Find the polar form of complex number Z = 3 + 3i.

CONCEPT:

Modulus of complex number:

Let the point P represent the nonzero complex number z = x + iy.

Here \(r = \sqrt {{x^2} + {y^2}} = \left| z \right|\) is called modulus of given complex number.

Argument of complex number:

For any complex number z ≠ 0, there corresponds only one value of θ in 0 ≤ θ < 2π. However, any other interval of length 2π, for example – π < θ ≤ π, can be such an interval. We shall take the value of θ such that – π < θ ≤ π, called principal argument of z and is denoted by arg (z).

The argument of Z is measured from positive x-axis only.

Let z = r (cosθ + i sinθ) is polar form of any complex number then following ways are used while writing θ for different quadrants –

For first quadrant \(\left( {0 < {\rm{\theta }} \le \frac{{\rm{\pi }}}{2}} \right),\;\theta = {\tan ^{ - 1}}\frac{{\rm{y}}}{{\rm{x}}}\)

For second quadrant \(\left( {\frac{{\rm{\pi }}}{2} < {\rm{\theta }} \le {\rm{\pi }}} \right),\;\theta = {\rm{\pi }} - {\tan ^{ - 1}}\frac{{\rm{y}}}{{\rm{x}}}\)

For third quadrant \(\left( {{\rm{\pi }} < {\rm{\theta }} \le \frac{{3{\rm{\pi }}}}{2}} \right),\;{\rm{\theta }} = - {\rm{\pi }} + {\tan ^{ - 1}}\frac{{\rm{y}}}{{\rm{x}}}\)
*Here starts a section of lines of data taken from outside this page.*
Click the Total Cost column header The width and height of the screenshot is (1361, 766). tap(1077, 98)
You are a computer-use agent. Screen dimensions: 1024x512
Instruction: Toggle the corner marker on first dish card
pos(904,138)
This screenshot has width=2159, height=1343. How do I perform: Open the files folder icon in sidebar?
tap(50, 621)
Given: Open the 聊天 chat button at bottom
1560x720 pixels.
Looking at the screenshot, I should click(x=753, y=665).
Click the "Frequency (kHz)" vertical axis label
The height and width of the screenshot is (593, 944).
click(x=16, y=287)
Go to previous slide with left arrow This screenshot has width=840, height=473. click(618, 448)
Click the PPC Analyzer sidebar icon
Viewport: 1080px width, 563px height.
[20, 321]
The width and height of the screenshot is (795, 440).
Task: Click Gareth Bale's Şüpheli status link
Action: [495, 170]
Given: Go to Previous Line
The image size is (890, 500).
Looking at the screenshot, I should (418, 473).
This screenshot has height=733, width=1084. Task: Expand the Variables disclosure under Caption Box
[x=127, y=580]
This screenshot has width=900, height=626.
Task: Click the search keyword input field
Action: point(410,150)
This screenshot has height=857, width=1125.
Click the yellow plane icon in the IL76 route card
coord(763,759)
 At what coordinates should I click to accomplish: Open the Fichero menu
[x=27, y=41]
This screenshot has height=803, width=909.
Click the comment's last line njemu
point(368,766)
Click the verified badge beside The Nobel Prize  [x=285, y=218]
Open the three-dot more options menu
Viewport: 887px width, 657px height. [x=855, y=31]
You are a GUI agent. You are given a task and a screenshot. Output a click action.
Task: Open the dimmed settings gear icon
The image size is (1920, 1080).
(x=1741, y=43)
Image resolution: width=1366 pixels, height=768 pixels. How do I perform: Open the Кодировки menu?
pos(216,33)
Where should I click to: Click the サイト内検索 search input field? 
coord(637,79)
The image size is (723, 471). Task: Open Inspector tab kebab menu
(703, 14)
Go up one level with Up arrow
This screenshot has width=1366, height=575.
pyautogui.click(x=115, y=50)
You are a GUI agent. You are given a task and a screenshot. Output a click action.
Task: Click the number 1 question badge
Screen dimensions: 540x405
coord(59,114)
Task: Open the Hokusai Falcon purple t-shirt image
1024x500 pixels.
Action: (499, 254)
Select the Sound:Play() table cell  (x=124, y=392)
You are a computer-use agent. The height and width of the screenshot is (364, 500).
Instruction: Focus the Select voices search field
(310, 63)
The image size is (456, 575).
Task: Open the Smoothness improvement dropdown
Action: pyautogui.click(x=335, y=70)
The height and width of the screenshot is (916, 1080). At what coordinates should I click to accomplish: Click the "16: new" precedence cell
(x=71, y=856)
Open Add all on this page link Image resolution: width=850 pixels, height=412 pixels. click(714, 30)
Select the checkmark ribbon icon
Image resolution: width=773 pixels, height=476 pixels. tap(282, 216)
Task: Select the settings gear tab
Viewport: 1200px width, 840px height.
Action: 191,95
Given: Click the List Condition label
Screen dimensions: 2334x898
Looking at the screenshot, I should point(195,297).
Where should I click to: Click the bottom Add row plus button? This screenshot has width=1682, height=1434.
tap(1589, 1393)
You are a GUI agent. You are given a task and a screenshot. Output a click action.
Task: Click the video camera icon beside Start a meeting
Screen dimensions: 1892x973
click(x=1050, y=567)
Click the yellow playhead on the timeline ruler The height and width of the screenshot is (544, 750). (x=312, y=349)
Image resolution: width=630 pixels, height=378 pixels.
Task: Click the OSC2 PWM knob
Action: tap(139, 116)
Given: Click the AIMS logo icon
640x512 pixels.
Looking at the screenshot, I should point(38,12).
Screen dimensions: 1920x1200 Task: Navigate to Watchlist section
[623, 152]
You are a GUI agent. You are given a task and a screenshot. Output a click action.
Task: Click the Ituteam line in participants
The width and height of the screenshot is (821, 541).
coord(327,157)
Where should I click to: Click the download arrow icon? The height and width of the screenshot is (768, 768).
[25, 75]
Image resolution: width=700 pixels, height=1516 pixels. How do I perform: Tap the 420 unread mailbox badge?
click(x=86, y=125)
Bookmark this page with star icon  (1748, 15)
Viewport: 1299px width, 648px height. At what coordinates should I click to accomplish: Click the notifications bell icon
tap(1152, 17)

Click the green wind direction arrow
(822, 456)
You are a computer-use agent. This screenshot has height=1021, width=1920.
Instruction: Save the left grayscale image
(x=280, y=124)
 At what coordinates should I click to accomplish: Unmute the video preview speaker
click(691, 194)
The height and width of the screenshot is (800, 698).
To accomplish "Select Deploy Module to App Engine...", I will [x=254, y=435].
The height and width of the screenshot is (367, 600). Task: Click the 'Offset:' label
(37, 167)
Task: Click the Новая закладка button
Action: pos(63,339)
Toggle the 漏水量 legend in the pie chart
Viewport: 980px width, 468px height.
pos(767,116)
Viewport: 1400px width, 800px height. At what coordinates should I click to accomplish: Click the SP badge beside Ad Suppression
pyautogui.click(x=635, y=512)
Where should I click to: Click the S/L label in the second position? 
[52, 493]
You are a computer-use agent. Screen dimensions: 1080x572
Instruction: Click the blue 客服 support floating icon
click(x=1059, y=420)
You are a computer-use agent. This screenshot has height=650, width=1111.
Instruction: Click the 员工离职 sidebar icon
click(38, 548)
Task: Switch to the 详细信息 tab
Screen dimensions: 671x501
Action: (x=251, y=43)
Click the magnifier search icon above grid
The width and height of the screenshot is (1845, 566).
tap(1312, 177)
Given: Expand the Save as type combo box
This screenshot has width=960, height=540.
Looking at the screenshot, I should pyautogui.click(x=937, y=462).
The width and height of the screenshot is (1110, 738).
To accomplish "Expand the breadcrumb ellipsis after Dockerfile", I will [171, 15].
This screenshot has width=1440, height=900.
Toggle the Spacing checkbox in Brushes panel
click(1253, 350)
For fourth quadrant \(\left( {\frac{{3{\rm{\pi }}}}{2} < {\rm{\theta }} \le 2{\rm{\pi }}} \right),\;\theta = - {\rm{\;ta}}{{\rm{n}}^{ - 1}}\frac{{\rm{y}}}{{\rm{x}}}\)

CALCULATION:

Given complex number Z = 3 + 3i.

 Let rcosθ = 3 and rsinθ = 3

By squaring and adding, we get

\({{\rm{r}}^2}\left( {{\rm{co}}{{\rm{s}}^2}{\rm{\theta }} + {\rm{si}}{{\rm{n}}^2}{\rm{\theta }}} \right){\rm{\;}} = {\rm{\;}}18\)

∴ r = 3√2

As we have taken rcosθ = 3

\(\Rightarrow cos\theta = \frac{3}{r} = \frac{3}{{3\sqrt 2 }} = \frac{1}{{\sqrt 2 }}\)

⇒ θ = 45° (Since it is in first quadrant, there won’t be any changes in θ value)

So, on comparing with z = r (cosθ + i sinθ), we can write as \(3\sqrt 2 \left( {\cos 45^\circ + i\;sin\;45^\circ } \right)\).